**TO DO:**
Pictures are to be left out, and every entry repeated exactly.

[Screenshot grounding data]
BEGIN
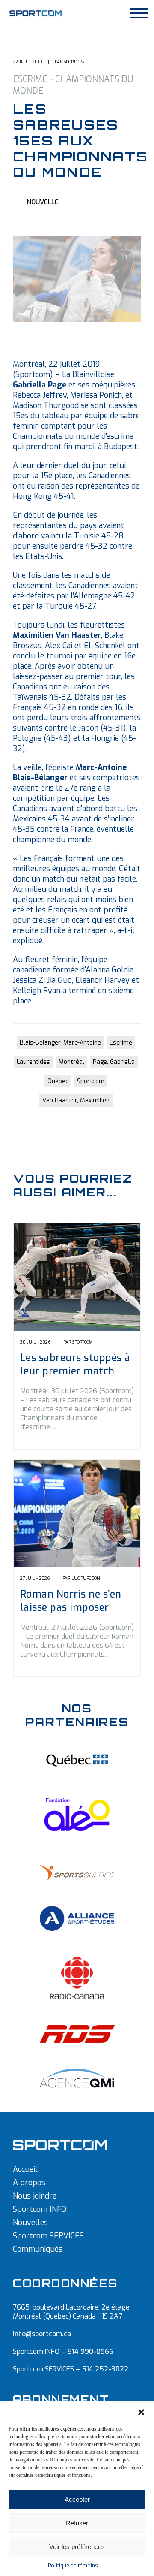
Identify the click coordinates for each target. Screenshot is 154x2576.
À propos (29, 2182)
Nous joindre (34, 2196)
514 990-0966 (90, 2351)
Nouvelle (43, 202)
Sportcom (90, 1081)
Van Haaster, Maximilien (76, 1100)
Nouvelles (30, 2222)
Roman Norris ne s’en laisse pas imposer (70, 1601)
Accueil (25, 2169)
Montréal (71, 1062)
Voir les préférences (77, 2546)
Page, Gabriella (114, 1062)
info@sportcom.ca (42, 2333)
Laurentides (33, 1062)
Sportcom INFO (39, 2209)
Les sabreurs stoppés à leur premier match (75, 1364)
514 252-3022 (105, 2369)
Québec (57, 1081)
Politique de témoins (73, 2565)
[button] (141, 2412)
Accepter (77, 2499)
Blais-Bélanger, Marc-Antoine (60, 1043)
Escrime (121, 1043)
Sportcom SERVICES (48, 2236)
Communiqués (37, 2249)
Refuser (77, 2523)
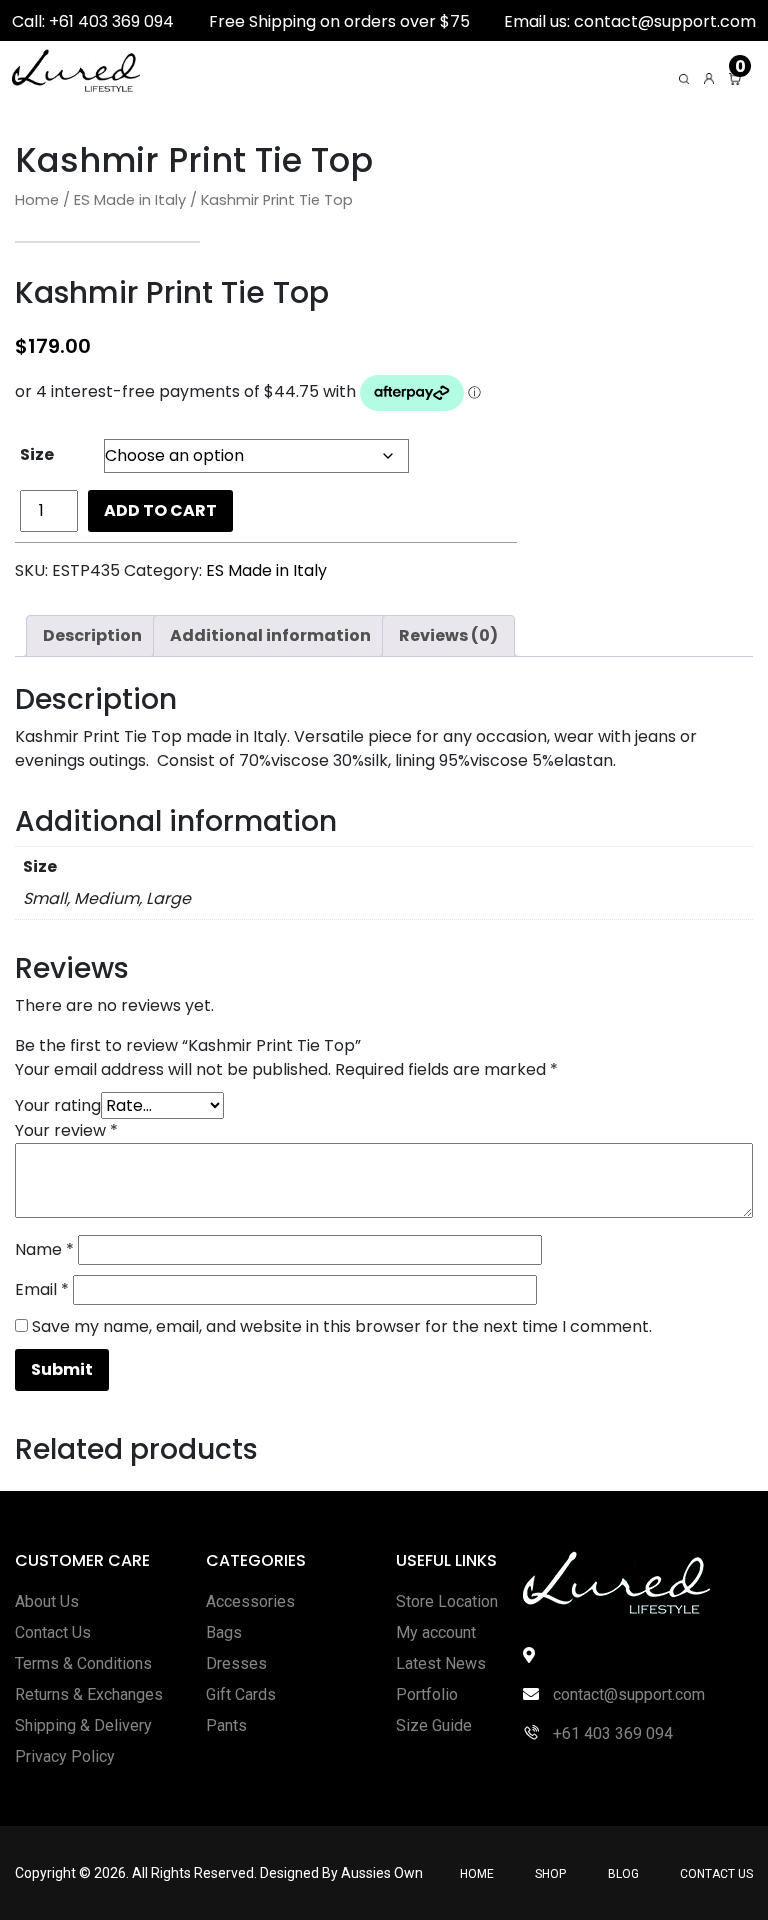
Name (44, 1249)
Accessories (250, 1601)
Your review (66, 1130)
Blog (623, 1874)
END
**WRITTEN SOLUTION:**
Identify the click coordinates for each target. Screenshot is 154x2576.
À propos (29, 2182)
Nous joindre (34, 2196)
514 990-0966 (90, 2351)
Nouvelle (43, 202)
Sportcom (90, 1081)
Van Haaster, Maximilien (76, 1100)
Nouvelles (30, 2222)
Roman Norris ne s’en laisse pas imposer (70, 1601)
Accueil (25, 2169)
Montréal (71, 1062)
Voir les préférences (77, 2546)
Page, Gabriella (114, 1062)
info@sportcom.ca (42, 2333)
Laurentides (33, 1062)
Sportcom INFO (39, 2209)
Les sabreurs stoppés à leur premier match (75, 1364)
514 252-3022 (105, 2369)
Québec (57, 1081)
Politique de témoins (73, 2565)
[button] (141, 2412)
Accepter (77, 2499)
Blais-Bélanger, Marc-Antoine (60, 1043)
Escrime (121, 1043)
Sportcom SERVICES (48, 2236)
Communiqués (37, 2249)
Refuser (77, 2523)
Name (44, 1249)
Accessories (250, 1601)
Your review (66, 1130)
Blog (623, 1874)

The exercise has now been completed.